# TASK STATEMENT
Without any pictures, retype exactly the lines that begin at the one holding "Given: Click the share icon on product image" and end at the last line of the data below.

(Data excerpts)
--------------------------------

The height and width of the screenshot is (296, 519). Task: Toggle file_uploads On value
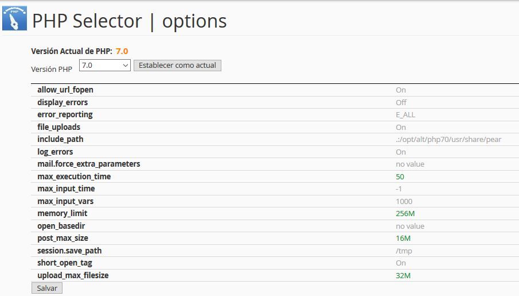pyautogui.click(x=400, y=128)
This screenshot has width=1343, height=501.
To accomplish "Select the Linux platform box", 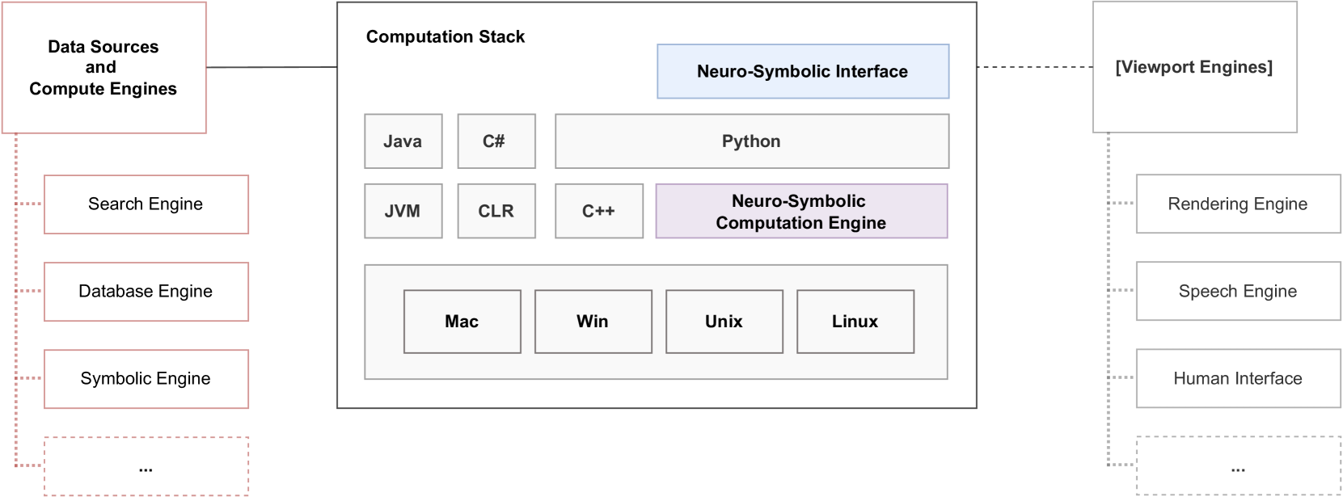I will click(855, 322).
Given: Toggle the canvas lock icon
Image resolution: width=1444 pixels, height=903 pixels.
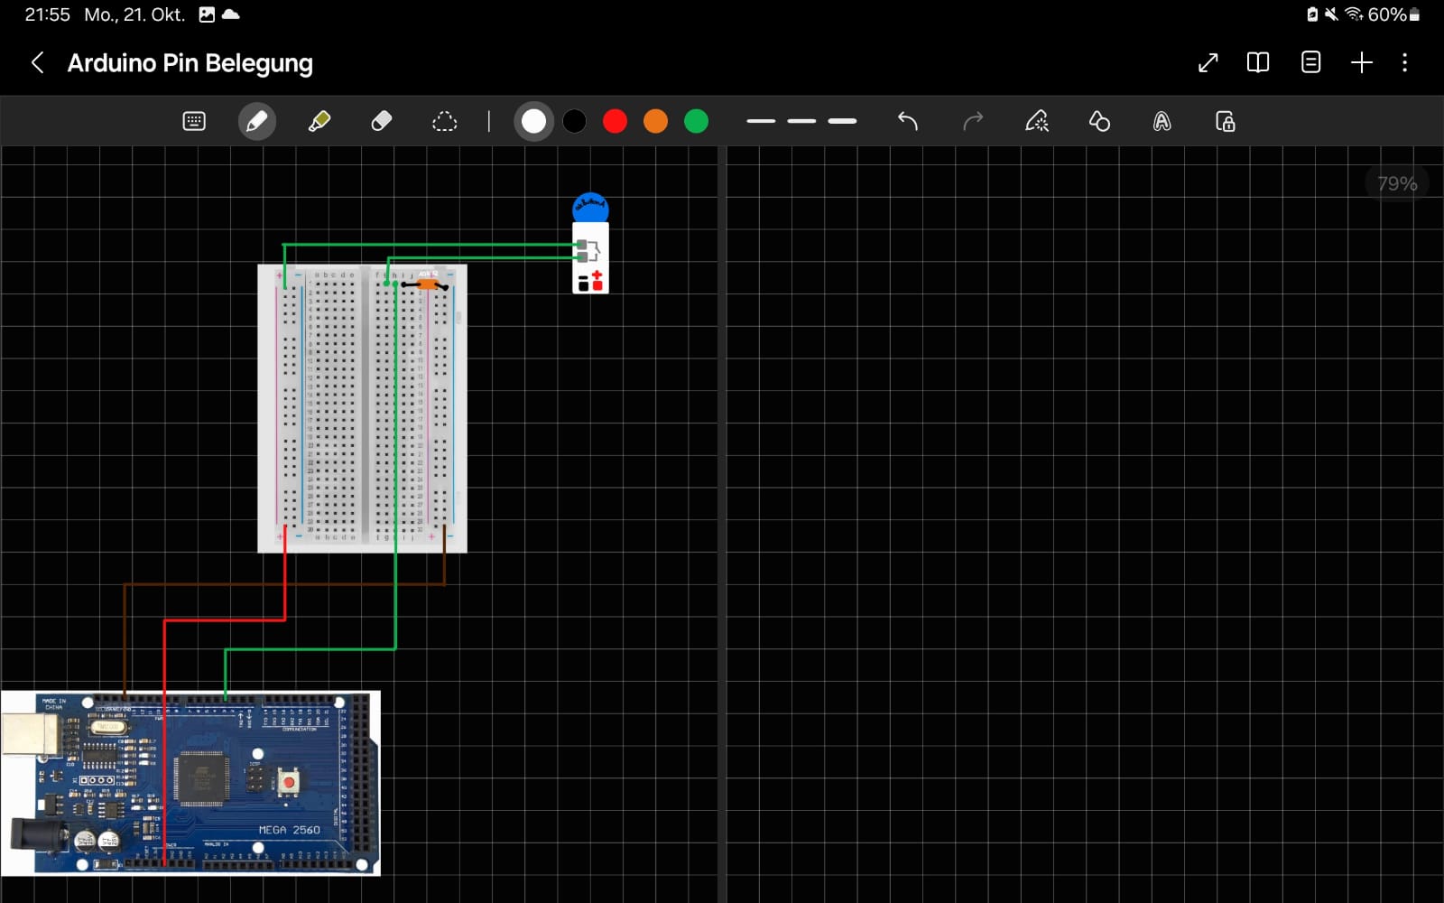Looking at the screenshot, I should tap(1225, 121).
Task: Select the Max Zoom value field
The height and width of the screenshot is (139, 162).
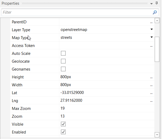Action: pyautogui.click(x=105, y=109)

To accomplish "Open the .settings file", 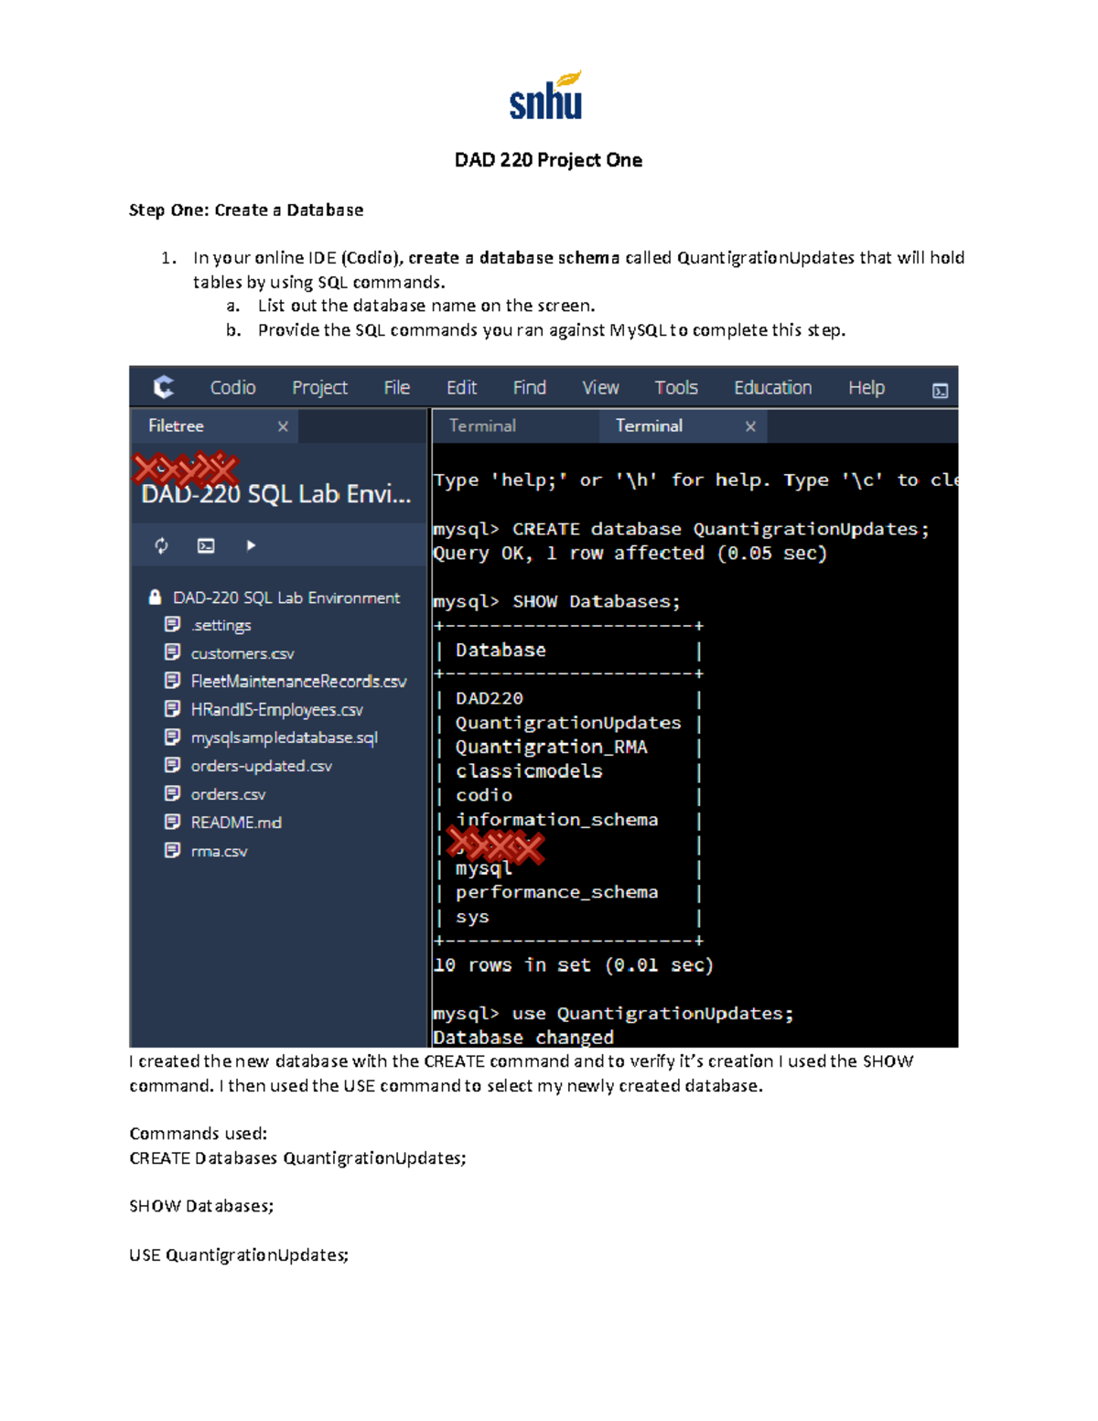I will click(x=220, y=625).
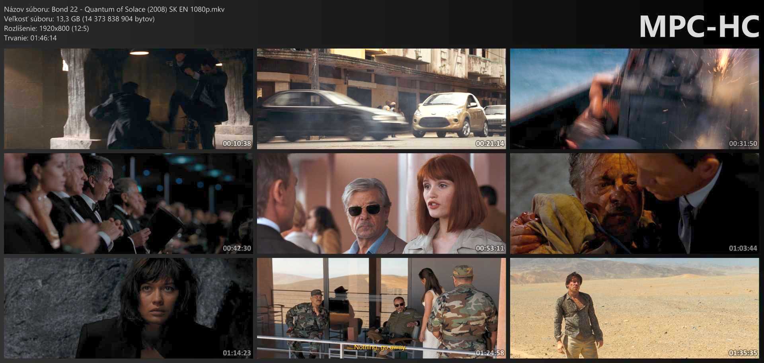Click the 01:35:35 timestamp label

click(x=743, y=353)

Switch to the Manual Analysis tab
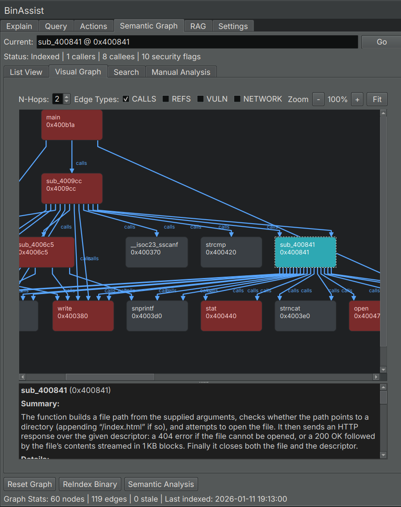(x=181, y=72)
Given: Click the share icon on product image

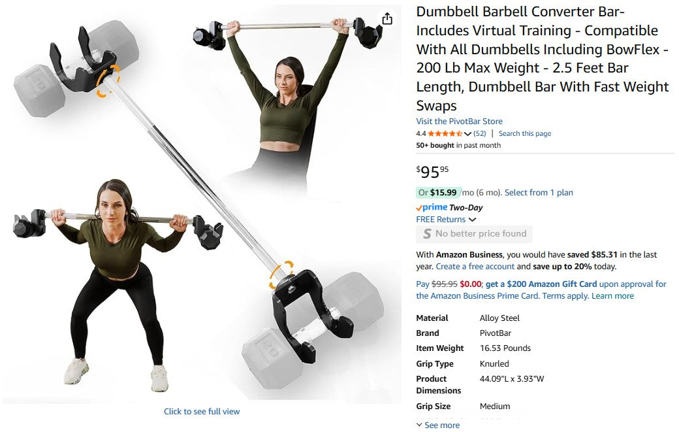Looking at the screenshot, I should (387, 19).
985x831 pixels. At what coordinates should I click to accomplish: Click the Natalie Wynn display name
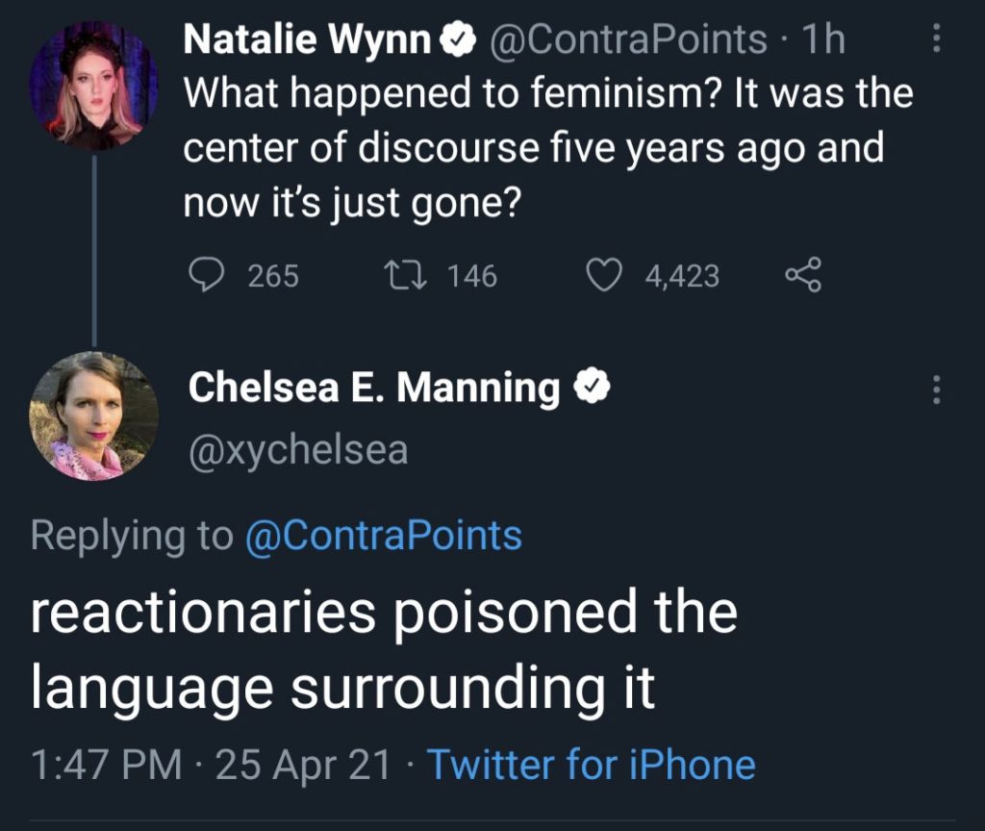(x=306, y=39)
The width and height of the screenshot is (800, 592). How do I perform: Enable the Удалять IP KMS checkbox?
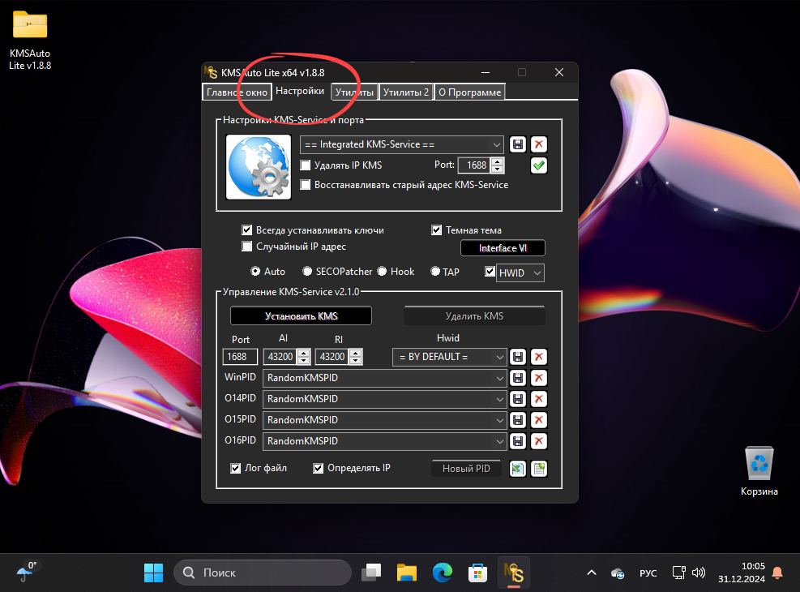pos(306,165)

--------------------------------

# EXERCISE ANSWER
Given: Click the share icon on product image

Looking at the screenshot, I should (387, 19).
985x831 pixels. At what coordinates should I click to accomplish: Click the Natalie Wynn display name
(x=306, y=39)
The width and height of the screenshot is (800, 592). How do I perform: Enable the Удалять IP KMS checkbox?
pos(306,165)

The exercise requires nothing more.